Sunday, July 10, 2005

When and why do you look at the Court and see a "revolution"?

Linda Greenhouse writes of the recently concluded 11-year-long "natural court" -- a court with unchanged membership:
The experiment has run its course: put nine justices together, add a healthy mix of some of the most challenging and contested issues of the day, and wait 11 years. Glance inside occasionally and find various revolutions in progress, portending major changes in federalism, religion and property rights.
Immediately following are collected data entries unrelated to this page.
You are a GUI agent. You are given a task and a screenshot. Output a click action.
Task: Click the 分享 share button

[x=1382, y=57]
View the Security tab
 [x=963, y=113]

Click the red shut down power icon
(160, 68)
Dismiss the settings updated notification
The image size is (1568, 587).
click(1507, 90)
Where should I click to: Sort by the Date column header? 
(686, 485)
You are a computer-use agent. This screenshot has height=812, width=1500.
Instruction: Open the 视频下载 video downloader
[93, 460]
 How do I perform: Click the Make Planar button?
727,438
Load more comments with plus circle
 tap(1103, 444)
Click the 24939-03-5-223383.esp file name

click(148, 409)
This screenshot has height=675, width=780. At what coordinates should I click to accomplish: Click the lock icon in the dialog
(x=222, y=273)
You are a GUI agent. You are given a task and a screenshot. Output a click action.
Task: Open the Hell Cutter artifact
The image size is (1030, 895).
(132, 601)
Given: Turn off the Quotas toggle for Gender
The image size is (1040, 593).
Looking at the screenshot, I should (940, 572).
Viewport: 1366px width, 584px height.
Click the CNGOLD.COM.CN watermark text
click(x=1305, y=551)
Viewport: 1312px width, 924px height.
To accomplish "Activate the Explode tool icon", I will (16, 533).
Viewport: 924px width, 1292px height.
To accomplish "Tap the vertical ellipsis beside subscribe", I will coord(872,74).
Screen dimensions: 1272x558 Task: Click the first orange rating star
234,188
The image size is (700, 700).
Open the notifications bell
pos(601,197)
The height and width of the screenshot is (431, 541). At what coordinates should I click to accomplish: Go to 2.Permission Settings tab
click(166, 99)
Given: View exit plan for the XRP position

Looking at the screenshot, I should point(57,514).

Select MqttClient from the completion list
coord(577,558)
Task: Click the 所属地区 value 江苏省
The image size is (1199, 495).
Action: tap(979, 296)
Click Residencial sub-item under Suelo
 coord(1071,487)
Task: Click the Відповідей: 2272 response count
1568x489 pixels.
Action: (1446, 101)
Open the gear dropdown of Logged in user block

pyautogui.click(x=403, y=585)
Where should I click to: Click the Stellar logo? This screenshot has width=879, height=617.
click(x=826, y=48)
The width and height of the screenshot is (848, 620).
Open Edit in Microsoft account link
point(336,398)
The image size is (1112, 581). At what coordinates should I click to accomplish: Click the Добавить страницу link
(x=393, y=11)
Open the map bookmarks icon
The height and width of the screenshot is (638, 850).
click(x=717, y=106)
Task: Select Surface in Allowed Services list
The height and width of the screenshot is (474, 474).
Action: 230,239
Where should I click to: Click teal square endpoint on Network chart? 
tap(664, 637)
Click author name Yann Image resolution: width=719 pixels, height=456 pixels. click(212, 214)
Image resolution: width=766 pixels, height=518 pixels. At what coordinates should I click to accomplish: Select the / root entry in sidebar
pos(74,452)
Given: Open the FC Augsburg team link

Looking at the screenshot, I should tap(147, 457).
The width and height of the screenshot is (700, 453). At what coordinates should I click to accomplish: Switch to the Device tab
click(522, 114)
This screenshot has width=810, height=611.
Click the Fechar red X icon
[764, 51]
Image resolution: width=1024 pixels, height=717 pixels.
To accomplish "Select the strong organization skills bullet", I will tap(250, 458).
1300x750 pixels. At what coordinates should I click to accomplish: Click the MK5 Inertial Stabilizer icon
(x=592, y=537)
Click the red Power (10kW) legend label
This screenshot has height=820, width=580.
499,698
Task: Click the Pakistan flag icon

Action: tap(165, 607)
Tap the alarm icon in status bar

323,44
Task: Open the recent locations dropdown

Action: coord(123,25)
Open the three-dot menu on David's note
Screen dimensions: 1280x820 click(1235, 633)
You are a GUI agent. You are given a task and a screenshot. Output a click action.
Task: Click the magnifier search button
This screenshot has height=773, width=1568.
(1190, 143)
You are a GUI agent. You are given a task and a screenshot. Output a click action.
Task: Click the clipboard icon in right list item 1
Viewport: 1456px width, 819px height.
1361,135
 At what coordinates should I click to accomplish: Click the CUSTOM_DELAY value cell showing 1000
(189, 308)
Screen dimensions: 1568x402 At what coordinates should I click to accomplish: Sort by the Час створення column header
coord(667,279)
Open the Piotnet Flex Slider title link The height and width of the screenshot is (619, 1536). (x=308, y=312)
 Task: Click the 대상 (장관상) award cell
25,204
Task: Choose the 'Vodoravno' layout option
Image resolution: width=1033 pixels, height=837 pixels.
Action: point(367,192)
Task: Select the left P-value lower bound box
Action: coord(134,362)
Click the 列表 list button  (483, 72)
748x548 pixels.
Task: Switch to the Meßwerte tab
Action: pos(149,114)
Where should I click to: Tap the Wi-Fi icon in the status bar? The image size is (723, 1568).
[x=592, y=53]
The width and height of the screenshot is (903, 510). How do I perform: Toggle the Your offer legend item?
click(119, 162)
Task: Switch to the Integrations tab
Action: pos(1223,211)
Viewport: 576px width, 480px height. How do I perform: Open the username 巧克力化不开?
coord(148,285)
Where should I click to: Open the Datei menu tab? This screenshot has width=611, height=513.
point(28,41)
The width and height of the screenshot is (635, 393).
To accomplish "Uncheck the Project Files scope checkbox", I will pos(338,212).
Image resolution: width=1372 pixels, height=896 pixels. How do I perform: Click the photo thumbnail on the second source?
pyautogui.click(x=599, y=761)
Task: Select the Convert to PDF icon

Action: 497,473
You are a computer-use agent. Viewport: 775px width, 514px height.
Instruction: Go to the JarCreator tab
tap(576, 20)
But what finally emerged was something quite different: not revolutionary change but, in the end, continuity. In the interim, the period was dynamic, even tumultuous, but by the time it was over, the revolutions had fizzled or run their course, and the fervor appeared to have died. To the extent that there was basic change, it was to the left rather than the right: a firmer foundation for affirmative action, a constitutional framework for gay rights.
Greenhouse has been overusing the word "revolution" for years, so excuse me if I yawn over the observation that it wasn't really a revolution after all. That observation was always easy to make at every point along the way. The reason Greenhouse didn't make this observation before, I imagine, is that she wanted to alarm readers and create pressure for the Court to not abandon various positions she favored. The reason she makes the observation now, I suspect, is to align with the Democratic position that the Court has been balanced and stable with the presence of Sandra Day O'Connor and that the new Justice must preserve the existing balance or terrible new things will happen.

Which Greenhouse will call "revolution."